• Exercise directions:
Tell how many lines in the data below hold the string "computer"; give nothing but the number.

• The data:

*****

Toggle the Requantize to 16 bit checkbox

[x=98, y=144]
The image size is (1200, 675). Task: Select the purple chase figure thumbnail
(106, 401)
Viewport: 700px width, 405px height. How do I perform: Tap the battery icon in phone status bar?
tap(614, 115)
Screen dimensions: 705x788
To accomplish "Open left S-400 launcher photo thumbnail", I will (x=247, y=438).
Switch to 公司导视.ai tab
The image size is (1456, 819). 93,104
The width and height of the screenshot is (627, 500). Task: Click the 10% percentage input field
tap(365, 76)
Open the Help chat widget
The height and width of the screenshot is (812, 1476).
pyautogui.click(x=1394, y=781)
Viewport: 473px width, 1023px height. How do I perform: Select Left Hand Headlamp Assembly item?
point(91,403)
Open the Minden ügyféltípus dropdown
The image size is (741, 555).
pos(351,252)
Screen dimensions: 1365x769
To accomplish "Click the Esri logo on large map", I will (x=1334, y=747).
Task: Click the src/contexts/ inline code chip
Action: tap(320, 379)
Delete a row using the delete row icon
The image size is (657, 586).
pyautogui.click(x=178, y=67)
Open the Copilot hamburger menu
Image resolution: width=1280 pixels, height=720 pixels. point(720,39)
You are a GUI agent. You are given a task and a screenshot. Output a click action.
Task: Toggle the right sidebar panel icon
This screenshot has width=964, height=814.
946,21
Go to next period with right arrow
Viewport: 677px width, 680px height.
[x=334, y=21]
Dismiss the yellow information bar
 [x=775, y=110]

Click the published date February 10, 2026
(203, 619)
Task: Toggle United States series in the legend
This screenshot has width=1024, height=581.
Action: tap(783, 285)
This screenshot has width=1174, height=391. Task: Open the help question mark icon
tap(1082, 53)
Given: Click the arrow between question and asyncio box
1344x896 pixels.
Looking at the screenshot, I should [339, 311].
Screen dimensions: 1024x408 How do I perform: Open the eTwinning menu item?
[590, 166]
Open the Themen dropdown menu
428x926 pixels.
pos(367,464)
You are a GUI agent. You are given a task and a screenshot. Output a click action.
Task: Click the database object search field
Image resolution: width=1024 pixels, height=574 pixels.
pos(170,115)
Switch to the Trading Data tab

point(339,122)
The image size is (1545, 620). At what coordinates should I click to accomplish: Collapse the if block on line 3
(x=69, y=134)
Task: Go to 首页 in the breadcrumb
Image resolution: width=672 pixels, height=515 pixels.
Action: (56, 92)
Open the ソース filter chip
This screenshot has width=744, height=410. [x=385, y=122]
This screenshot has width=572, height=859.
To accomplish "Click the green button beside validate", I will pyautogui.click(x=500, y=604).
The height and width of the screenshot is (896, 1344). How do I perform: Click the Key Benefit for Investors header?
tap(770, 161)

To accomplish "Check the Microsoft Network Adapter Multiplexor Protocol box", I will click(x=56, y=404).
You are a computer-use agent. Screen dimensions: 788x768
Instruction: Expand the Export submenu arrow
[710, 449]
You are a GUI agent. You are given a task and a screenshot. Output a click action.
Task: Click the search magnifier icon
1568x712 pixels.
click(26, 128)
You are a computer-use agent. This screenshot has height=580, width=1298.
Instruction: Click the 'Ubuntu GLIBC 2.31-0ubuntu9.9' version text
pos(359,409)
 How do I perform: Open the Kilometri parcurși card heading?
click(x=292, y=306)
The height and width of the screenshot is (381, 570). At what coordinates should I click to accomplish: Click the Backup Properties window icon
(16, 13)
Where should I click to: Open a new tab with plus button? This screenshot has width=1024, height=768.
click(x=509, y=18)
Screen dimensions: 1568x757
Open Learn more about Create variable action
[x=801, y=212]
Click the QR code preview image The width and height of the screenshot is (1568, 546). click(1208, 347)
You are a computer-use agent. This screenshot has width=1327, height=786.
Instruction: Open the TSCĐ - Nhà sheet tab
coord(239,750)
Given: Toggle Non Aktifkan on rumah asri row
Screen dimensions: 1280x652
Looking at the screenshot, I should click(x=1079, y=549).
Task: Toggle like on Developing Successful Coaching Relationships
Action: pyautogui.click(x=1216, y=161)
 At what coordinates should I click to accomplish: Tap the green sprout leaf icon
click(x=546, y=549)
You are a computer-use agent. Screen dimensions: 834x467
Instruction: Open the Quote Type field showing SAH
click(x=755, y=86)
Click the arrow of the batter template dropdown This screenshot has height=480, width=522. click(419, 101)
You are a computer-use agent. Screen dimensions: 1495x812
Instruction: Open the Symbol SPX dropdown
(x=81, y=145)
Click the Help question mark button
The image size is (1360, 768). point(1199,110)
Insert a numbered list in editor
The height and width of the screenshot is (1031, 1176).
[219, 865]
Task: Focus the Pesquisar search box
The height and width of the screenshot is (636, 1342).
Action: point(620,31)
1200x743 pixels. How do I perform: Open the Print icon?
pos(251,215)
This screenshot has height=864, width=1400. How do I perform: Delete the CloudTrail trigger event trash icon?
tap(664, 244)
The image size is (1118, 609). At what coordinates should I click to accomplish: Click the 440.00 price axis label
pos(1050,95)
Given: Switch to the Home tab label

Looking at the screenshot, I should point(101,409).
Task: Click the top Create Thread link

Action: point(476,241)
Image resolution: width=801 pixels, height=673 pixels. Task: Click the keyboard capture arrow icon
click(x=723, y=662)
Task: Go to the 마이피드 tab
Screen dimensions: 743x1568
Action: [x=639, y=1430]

*****

• Result of the exercise:
5